A songwriting prodigy, Barton formed his first band, the Present Tense, when he was just 11, and had a publishing contract with ABC-Dunhill at 14. Before Translator, he and Scheff also toured Japan as part of a cut-rate, Beatlemania-style tribute show. Barton played John, while Scheff, of course, was Ringo.

Translator, which also includes co-frontman Robert Darlington and bassist Larry Dekker, were, at their core, a Beatles-inspired pop outfit, but also dark, spiky and danceable. Over their four albums, you can hear echoes of everyone from Gang of Four to Neil Young and Crazy Horse, while R.E.M. and the Dream Syndicate were both peers and kindred spirits. Their songs were also frequently political, with Reagan-era topics like nuclear bombs and guns ("Stop This Missile Building," "Another American Night") that unfortunately do not seem dated.

"They were happening when New Wave was happening, but they weren't New Wave," says Music Millennium owner Terry Currier, a fan both then and now. "They weren't straight-ahead rock. They kind of just sat out there on their own. Really well-written songs, but a little off-kilter sometimes, too."

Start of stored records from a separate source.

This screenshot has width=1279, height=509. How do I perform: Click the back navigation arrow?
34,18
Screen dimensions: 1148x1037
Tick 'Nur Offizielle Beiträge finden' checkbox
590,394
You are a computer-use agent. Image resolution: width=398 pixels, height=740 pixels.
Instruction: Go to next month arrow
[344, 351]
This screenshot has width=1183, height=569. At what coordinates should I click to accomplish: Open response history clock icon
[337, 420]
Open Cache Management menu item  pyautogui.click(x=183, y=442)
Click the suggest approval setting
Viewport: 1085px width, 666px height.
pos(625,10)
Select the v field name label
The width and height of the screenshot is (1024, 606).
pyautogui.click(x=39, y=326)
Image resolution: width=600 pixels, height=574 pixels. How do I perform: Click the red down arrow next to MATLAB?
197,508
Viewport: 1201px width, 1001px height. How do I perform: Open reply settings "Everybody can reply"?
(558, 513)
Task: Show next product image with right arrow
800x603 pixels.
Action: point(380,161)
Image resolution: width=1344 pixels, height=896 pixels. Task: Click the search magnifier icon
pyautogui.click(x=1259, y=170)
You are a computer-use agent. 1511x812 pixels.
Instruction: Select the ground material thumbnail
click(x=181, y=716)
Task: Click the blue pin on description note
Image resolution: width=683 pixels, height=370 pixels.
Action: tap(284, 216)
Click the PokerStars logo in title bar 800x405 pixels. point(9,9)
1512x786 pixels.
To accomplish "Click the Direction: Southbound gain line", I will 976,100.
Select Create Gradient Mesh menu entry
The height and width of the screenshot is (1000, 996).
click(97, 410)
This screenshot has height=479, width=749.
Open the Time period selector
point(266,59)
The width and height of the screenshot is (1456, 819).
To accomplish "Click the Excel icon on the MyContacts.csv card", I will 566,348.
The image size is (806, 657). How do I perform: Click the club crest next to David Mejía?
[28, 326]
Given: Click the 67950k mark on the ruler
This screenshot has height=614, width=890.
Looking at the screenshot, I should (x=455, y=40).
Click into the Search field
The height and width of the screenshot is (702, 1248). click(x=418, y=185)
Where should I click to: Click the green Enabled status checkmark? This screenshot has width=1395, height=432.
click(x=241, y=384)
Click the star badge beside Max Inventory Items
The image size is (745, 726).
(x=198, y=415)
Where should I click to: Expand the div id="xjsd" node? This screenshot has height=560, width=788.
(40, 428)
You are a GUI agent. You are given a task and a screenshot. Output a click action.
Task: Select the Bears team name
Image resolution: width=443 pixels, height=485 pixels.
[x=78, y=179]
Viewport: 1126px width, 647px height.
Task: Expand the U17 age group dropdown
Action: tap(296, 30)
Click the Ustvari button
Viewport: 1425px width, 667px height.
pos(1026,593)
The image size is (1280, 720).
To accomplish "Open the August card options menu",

That's still the case for Barton on Tall Tales and Alibis, which is as eclectic as it is expansive, the work of a riff-happy, love-song-loving kind of guy who always adds another layer beyond the catchy and familiar, be it a burst of lo-fi noise, an unexpected genre twist or well-chosen profanity.

In addition to default inspirations like the Beatles, Costello and Bob Dylan, Barton says he was influenced by Robyn Hitchcock and Nick Cave. Perhaps more strangely, the second disc was particularly inspired by Arctic Monkeys frontman Alex Turner's soundtrack to the movie Submarine. That side includes a version of the Sinatra standard "In the Wee Small Hours of the Morning," as well as a slowed-down reworking of Translator's "UnAlone," which grew out of the way he played it live at solo shows. It's likely to be in the set at Music Millennium on Saturday. As for "Everywhere That I'm Not," well, that's guaranteed.

"I do it at all my shows," says Barton. "I never tire of singing it, and the lyrics take on new meaning as the years go by, with sort of the existential bent of the song. Like, the first time I sang it after my dad died, it meant something else. And it makes people really happy when you play it, so what's wrong with that?" JASON COHEN.

SEE IT: Steve Barton and Dave Scheff play Music Millennium, 3158 E Burnside St., on Saturday, March 24. 5 pm. Free. All ages.